Our thought was that she had anterior knee pain

31 March of 2008

Our thought was that she had anterior knee pain that was exertion related. Once upon a time this would have been put under the umbrella of chondromalacia patella, a term that fortunately is just about dead. There are conditions in which the patellofemoral articular cartilage degeneration is an important part of the process. This patient has a more advanced case of it. It’s a process that you can’t see well on an A-P x-ray, perhaps in the lateral. But with prolonged patellofemoral mis-articulation there can be fairly severe patellofemoral osteoarthritis develop, with this person with lateral subluxation. She has worn a new groove in her trochlear sulcus and has a large osteophyte. Other consideration for her, but was probably ruled out by the physical examination, was patellar tendonitis and that is largely made by physical examination looking for tenderness at the tibial tuberosity.

Another intraarticular anatomic process that she might have going on is a problem with the fat pad. This is a shot looking down from the suprapatellar pouch, underneath the patella, trochlear groove below, patella above and that little white thing in the middle is a fat pad. That’s a normal structure in all knees, but with some overuse syndromes it can become impinged, inflamed and a source of pain. This schematic shows about where it lies.
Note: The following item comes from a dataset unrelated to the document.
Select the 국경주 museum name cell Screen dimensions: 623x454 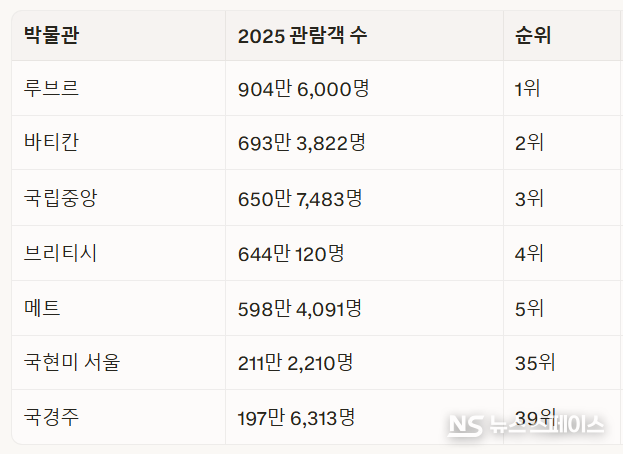[x=51, y=416]
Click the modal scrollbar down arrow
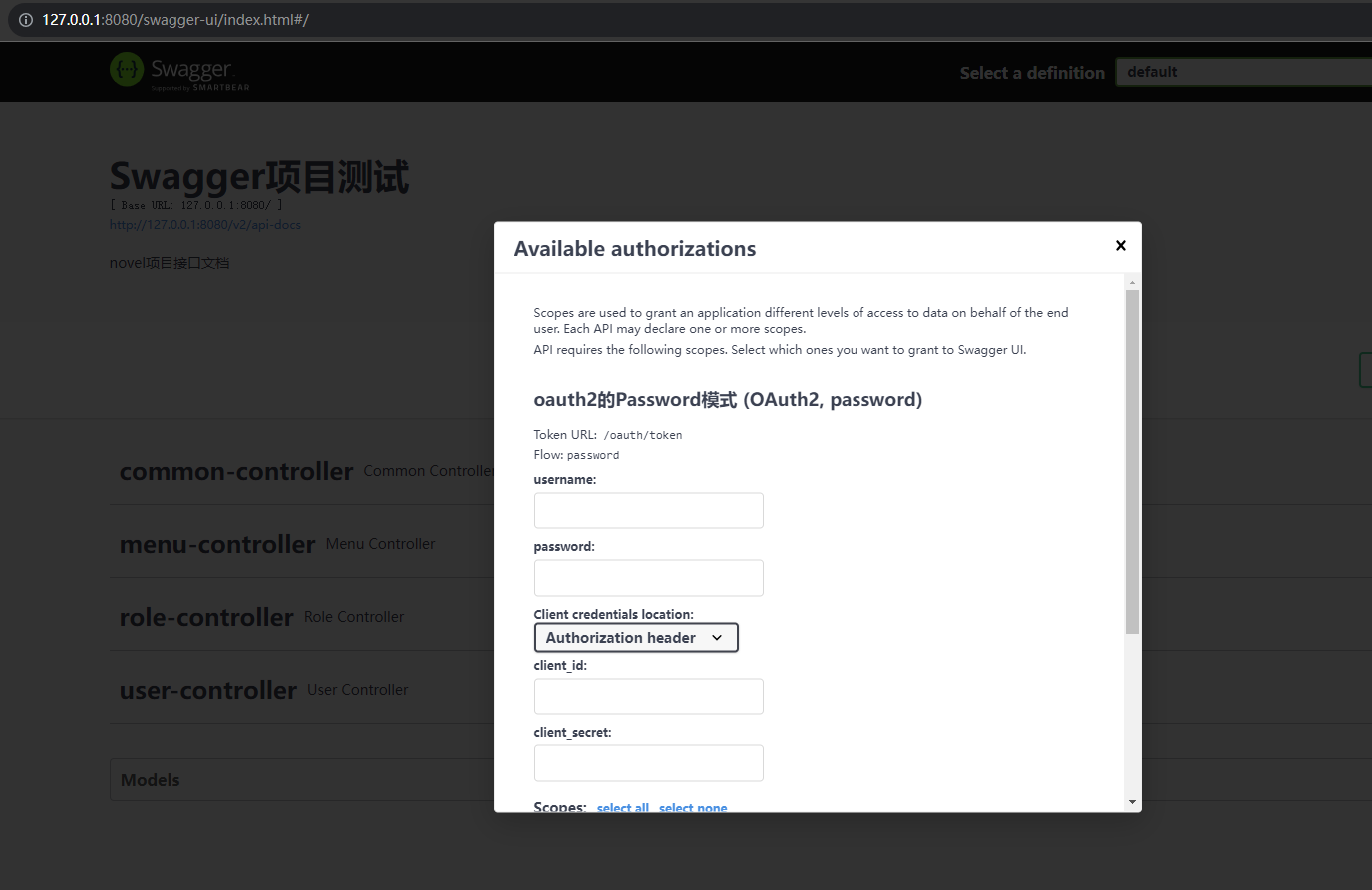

Another intraarticular structure that could be deranged here is the synovial plica, I mentioned in the physical examination. If you reach down with your thumb medial to your patella and rub back and forth, a good three-fourths of you should be able to feel something twanging there. It’s a common structure, a remnant of when the knee had three sections at about four months of gestation. They coalesce into one but septations remain behind. Especially between the suprapatellar pouch and the medial tibial femoral compartment. This is a normal structure, however it can become inflamed either as a primary process or in response to biomechanical forces. When inflamed it can be treated in various ways. If it persists after a simpler, conservative therapy it can be injected.